**Work to complete:**
I need each line of the entries below that includes the string "label".

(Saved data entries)
○ ○ ○ ○
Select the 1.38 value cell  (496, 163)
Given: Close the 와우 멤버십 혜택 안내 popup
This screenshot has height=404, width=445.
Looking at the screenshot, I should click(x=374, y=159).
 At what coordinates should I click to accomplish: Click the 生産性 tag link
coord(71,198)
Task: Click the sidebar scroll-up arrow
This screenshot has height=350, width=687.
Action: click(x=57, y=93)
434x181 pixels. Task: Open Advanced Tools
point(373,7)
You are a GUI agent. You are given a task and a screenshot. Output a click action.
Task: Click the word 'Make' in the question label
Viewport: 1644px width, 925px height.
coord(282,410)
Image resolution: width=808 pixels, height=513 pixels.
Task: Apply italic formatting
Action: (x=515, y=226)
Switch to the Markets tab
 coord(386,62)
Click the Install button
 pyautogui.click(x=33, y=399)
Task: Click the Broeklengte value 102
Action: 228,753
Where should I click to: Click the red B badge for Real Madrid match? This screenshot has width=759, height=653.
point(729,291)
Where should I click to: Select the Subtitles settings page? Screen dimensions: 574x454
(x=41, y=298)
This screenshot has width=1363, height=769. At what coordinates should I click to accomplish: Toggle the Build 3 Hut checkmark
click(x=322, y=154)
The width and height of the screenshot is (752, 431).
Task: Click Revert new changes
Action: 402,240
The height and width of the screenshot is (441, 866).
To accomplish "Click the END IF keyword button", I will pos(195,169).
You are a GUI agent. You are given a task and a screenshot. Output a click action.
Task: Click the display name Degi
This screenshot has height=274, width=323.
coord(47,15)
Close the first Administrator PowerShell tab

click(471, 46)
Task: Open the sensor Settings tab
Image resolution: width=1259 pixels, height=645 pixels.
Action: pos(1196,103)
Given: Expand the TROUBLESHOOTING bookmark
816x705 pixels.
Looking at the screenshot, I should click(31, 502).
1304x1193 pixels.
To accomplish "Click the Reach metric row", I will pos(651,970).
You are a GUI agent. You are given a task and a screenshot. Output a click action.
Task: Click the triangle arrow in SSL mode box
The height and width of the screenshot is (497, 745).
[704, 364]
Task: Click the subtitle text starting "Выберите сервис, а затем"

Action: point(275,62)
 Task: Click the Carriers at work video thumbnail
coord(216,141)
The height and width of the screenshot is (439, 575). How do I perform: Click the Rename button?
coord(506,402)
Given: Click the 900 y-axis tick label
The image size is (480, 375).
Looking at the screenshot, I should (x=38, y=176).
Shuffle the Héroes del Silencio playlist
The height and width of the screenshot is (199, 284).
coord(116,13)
○ ○ ○ ○
**Problem solution:**
Task: Click the word 'Make' in the question label
Given: Click the 900 y-axis tick label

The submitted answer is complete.